Each line of the records is to be returned verbatim, with the images omitted.

Records contained in a dataset
■ ■ ■ ■ ■

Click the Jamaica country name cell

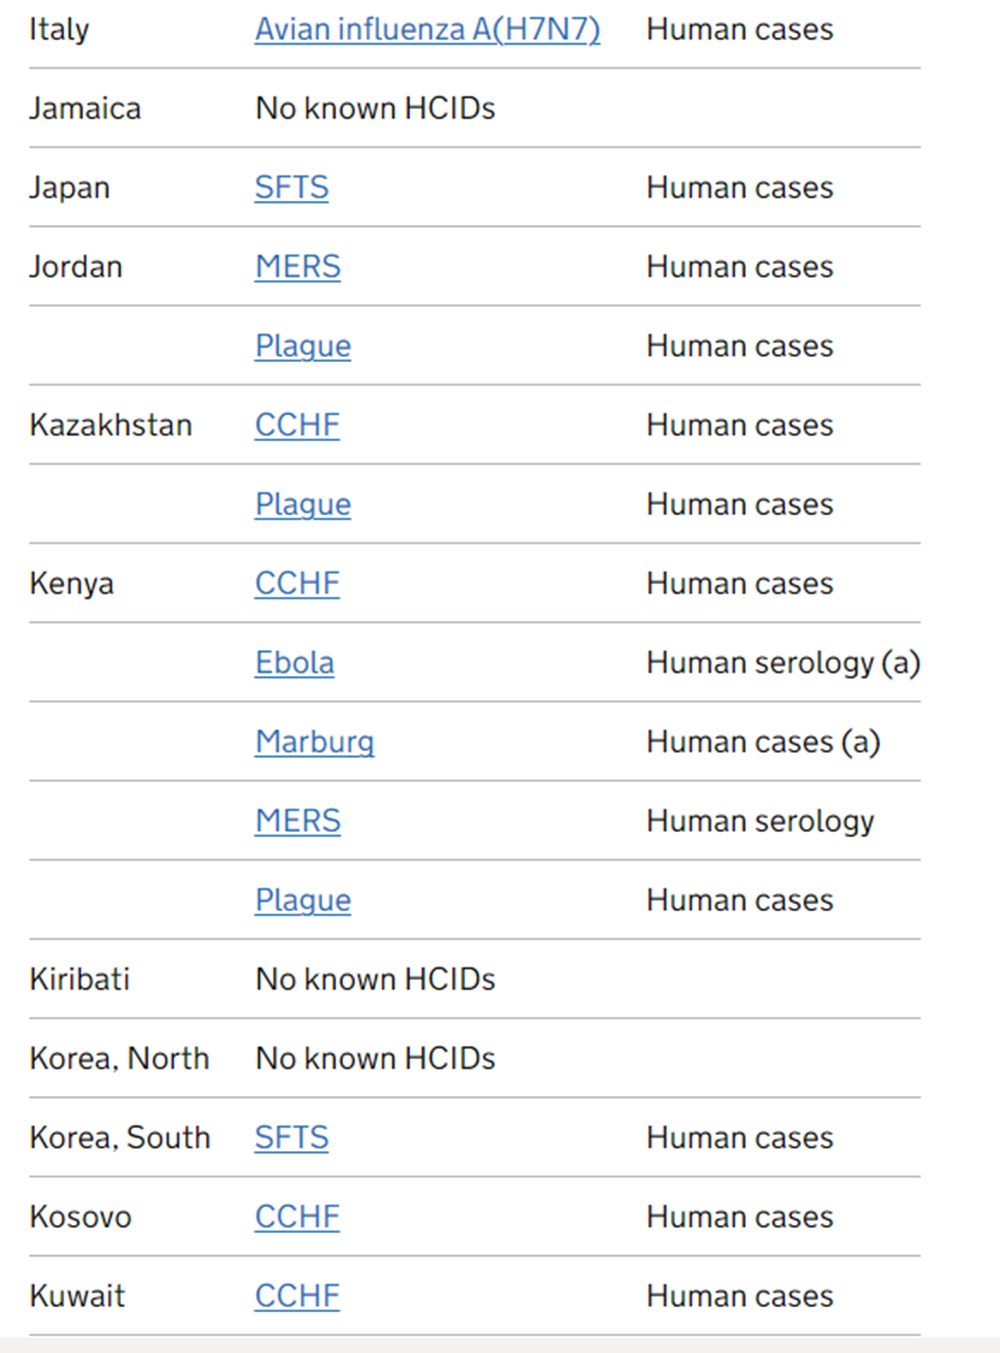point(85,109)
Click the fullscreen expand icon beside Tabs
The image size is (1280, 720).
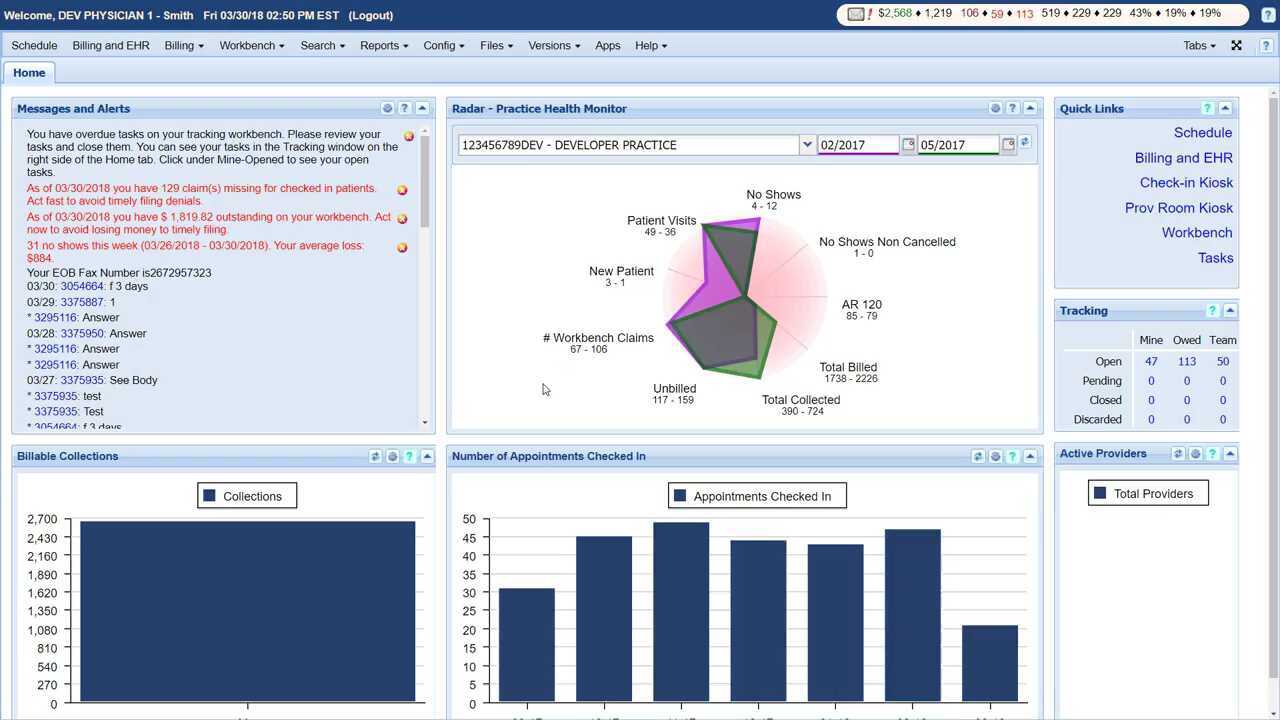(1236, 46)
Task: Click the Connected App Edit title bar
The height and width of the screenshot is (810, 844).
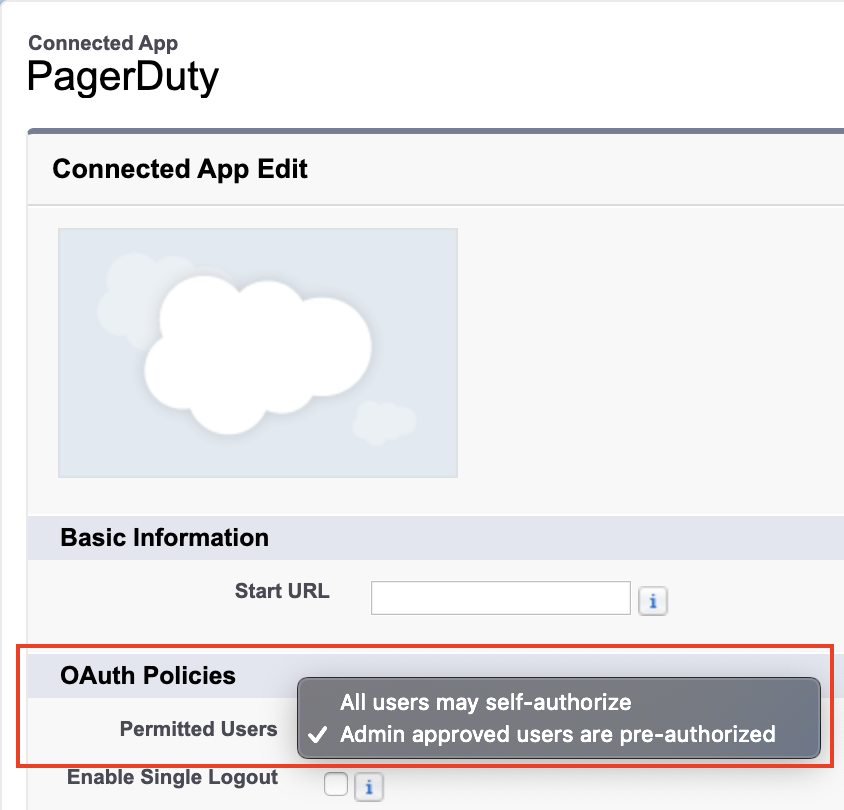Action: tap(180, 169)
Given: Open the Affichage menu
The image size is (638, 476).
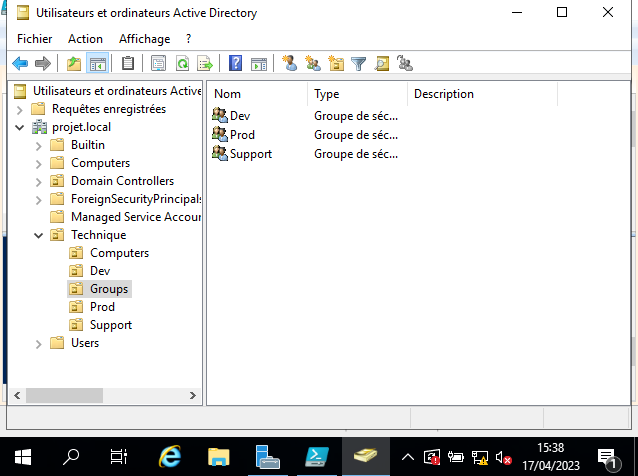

■ ■ ■ ■ ■

__Reply__.
Click the Jamaica country name cell

point(85,109)
Click the fullscreen expand icon beside Tabs
The image size is (1280, 720).
(1236, 46)
Task: Click the Connected App Edit title bar
The height and width of the screenshot is (810, 844).
Action: tap(180, 169)
Given: Open the Affichage menu
The image size is (638, 476).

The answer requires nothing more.